He is an enthusiastic traveler, dreams of his time-out in South America. Why Philippe Jaroussky, divinely gifted countertenor, does not want to be a slave to his voice.
Interview: Susanne Kippenberger
Monsieur Jaroussky, you sang at the inaugural ceremony of the Elbphilharmonie, were artist in Residence at the Konzerthaus in Berlin, have been awarded the Echo Klassik in the category “Singer of the Year” twice …
… sometimes I almost feel like the Germans adopted me. Right after France, it’s the country where I perform most often.
At the Berlin Philharmonic hall, you are doing a concert with arias by Georg Friedrich Händel. What is so fascinating about him?

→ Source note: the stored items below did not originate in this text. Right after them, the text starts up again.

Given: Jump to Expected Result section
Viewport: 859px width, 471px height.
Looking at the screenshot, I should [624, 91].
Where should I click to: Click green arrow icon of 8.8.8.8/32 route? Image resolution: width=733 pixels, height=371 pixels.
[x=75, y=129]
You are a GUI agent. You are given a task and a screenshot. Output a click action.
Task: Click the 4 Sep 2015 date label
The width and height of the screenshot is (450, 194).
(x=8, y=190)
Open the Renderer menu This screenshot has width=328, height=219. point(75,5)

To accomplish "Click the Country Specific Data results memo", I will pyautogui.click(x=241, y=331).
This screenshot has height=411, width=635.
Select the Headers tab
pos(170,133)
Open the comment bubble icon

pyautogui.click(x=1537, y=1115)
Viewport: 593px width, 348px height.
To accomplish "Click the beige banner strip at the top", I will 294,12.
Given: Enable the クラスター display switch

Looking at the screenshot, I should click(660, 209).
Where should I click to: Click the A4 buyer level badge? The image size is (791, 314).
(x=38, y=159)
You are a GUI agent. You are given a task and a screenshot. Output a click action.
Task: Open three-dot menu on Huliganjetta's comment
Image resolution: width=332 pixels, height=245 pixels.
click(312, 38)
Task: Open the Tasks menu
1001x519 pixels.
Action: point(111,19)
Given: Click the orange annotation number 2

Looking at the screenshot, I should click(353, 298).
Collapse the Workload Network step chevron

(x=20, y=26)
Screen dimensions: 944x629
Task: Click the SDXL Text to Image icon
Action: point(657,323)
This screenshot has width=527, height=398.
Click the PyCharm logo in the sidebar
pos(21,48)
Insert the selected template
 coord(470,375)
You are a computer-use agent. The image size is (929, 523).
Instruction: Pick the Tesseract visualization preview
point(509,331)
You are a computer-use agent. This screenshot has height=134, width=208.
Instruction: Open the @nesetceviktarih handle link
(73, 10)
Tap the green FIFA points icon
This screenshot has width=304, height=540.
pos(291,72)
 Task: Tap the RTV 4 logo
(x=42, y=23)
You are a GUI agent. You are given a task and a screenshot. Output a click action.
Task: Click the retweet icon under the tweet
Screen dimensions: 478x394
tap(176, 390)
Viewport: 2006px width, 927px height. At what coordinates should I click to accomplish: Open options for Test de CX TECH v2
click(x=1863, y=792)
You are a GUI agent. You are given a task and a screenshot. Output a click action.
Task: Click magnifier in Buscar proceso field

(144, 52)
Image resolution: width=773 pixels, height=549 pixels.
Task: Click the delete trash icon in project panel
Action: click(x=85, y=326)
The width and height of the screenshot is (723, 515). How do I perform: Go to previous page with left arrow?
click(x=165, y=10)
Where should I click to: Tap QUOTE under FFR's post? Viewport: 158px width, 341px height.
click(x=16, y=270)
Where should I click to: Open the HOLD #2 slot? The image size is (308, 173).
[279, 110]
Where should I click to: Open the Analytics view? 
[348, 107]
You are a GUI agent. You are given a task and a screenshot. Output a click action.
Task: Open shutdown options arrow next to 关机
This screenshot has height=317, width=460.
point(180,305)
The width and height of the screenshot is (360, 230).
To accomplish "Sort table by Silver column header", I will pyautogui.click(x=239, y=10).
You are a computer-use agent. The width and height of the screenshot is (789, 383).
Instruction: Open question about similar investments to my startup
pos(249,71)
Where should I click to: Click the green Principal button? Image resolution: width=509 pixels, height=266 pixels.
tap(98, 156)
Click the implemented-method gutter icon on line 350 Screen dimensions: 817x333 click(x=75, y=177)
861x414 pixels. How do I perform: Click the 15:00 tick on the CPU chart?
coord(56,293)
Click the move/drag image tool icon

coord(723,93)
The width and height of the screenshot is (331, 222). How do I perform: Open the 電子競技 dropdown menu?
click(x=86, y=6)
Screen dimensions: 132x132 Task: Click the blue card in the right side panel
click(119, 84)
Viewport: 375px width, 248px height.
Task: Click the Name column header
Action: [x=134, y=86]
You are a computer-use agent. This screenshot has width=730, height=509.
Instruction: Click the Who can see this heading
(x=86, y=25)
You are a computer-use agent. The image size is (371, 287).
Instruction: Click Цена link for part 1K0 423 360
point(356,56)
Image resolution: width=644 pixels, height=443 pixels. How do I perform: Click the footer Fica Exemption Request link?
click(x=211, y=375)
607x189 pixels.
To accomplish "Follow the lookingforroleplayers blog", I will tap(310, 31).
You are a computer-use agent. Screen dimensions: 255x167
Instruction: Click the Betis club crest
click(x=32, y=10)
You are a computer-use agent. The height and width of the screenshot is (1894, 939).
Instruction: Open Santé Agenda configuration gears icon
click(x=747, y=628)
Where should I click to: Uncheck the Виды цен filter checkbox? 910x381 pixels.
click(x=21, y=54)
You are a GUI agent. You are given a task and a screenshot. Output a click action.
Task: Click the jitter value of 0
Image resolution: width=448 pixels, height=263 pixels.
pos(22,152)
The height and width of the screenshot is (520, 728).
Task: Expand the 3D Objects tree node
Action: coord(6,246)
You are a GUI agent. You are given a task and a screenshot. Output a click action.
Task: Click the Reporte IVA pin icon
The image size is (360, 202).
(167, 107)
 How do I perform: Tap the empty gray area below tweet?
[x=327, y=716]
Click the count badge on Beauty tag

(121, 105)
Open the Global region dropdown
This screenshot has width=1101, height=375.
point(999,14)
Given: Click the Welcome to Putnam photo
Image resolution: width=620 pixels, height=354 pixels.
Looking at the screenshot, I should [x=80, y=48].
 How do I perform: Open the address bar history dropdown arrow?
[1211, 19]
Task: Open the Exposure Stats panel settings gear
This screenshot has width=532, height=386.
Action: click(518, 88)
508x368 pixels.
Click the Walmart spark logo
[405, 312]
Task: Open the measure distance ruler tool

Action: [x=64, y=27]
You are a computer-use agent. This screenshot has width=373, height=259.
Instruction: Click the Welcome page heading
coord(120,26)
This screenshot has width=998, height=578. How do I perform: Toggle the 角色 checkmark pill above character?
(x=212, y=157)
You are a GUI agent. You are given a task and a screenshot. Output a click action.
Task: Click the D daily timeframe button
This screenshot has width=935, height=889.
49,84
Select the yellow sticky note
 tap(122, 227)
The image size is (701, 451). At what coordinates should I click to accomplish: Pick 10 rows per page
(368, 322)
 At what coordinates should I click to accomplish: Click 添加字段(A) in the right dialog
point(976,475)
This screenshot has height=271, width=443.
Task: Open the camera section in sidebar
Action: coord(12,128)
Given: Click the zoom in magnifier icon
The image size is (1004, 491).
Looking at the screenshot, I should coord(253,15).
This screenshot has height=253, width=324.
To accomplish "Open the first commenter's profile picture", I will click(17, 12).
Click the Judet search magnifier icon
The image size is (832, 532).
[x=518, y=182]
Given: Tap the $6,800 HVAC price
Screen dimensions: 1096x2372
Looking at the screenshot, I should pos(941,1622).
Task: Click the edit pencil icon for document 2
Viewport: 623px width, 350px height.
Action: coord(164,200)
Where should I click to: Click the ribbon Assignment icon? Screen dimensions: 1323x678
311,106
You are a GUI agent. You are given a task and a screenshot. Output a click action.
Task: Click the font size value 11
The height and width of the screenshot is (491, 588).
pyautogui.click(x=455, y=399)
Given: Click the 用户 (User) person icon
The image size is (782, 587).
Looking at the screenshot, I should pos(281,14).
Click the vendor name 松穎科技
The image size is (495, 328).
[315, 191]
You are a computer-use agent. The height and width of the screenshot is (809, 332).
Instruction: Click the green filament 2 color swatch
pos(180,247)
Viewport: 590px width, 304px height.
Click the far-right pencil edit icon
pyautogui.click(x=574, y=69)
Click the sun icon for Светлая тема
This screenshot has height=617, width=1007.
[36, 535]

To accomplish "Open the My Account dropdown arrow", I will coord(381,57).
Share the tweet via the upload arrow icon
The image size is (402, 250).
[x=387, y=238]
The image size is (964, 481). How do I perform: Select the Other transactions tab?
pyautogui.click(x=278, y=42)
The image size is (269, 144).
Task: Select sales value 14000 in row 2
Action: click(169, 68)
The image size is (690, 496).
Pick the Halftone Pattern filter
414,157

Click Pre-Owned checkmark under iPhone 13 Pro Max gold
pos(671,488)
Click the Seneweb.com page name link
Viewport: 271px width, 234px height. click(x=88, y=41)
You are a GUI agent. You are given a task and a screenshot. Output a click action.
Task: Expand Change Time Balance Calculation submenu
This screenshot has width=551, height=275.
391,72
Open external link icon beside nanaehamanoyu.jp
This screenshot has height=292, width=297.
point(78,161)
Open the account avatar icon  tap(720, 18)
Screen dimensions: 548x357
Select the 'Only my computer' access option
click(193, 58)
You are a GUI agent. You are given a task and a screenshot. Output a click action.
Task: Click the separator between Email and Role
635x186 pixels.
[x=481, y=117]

He is the best! His harmonies are just so much richer than those of all the operatic composers of his time; there is a true dialogue between voice and orchestra. And what really moves me, is that sometimes I sense the admiration he had for certain singers. I also love the inconsistency. Händel was notorious for his difficult character, was said to be choleric, but his music has something very sensitive, sensual, and sweet to it.
On a tour like this one, you travel from one city to another. Quite exhausting.
I have an important ability: I can sleep well. Ten, twelve hours. While you sleep, your vocal chords take a rest. Before a concert, I don’t get up before noon, talk to no one after I wake up for two more hours, slowly wake up my body and only sing a few exercises. At the day of the concert, it is my job to do nothing. Perfect! Because I’m lazy. I am aware of my privilege – you can do what you like, no one is sitting next to you and pressures you to anything. Many people don’t even know that feeling, have family, are running around.
You must be joking about the laziness. You recorded thirty albums, to name only one thing!
I am curious! All the time, I have new projects in my head which I would absolutely like to do. There is a lot of talk that the CD is dying as a medium, but at the same time, a lot of them are being recorded. Maybe it’s just because of that – before it’s over.
To catch you at your home in Paris is luck of the draw.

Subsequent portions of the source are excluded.